Mais, minute ! quoiqu’il en eût, il lui fallut respecter nos passeports et la signature du directeur de police. Nous perdîmes cependant une grande heure à batailler avec ce coquin. Enfin, la berline se remit au trot afin de regagner le temps perdu.

On se trouvait alors sur le territoire qui a formé depuis la principauté d’Anhalt. Les routes y étaient moins encombrées, parce que le gros de l’armée prussienne filait plus au nord, dans la direction de Magdebourg.

Nous n’éprouvâmes aucune difficulté pour atteindre Zerbst — sorte de bourgade de mince importance, à peu près dépourvue de ressources, où nous arrivâmes vers neuf heures du soir. On voyait que les maraudeurs avaient passé par là, et ils ne se gênaient pas de vivre sur le pays. Si peu exigeants que l’on soit, ce n’est pas trop l’être que de prétendre à un gîte pour la nuit. Or, ce gîte, au milieu de ces maisons closes par prudence, nous eûmes quelque peine à l’obtenir. Je vis le moment où il faudrait rester jusqu’au jour dans la berline. Nous, cela pouvait aller encore, mais nos chevaux ? Ne leur fallait-il pas fourrage et litière ? Je songeais à eux avant tout, et frémissais à la pensée qu’ils pourraient nous manquer en route !

Je proposai donc de continuer afin d’atteindre un autre lieu de halte — Acken, par exemple, à trois lieues et demie de Zerbst, dans le sud-ouest. Nous pouvions y arriver avant minuit, quitte à ne repartir que vers dix heures, le lendemain, afin de ne rien prendre sur le repos de l’attelage.
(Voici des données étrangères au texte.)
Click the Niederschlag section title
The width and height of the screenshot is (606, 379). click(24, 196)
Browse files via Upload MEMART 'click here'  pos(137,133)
Toutefois, M. de Lauranay me fit alors observer que nous aurions l’Elbe à franchir, que le passage s’effectuait au moyen d’un bac, et qu’il valait mieux procéder à ce passage pendant le jour.

M. de Lauranay ne se trompait pas. Nous devions rencontrer l’Elbe avant de traverser Acken. Il pouvait se rencontrer là quelques difficultés.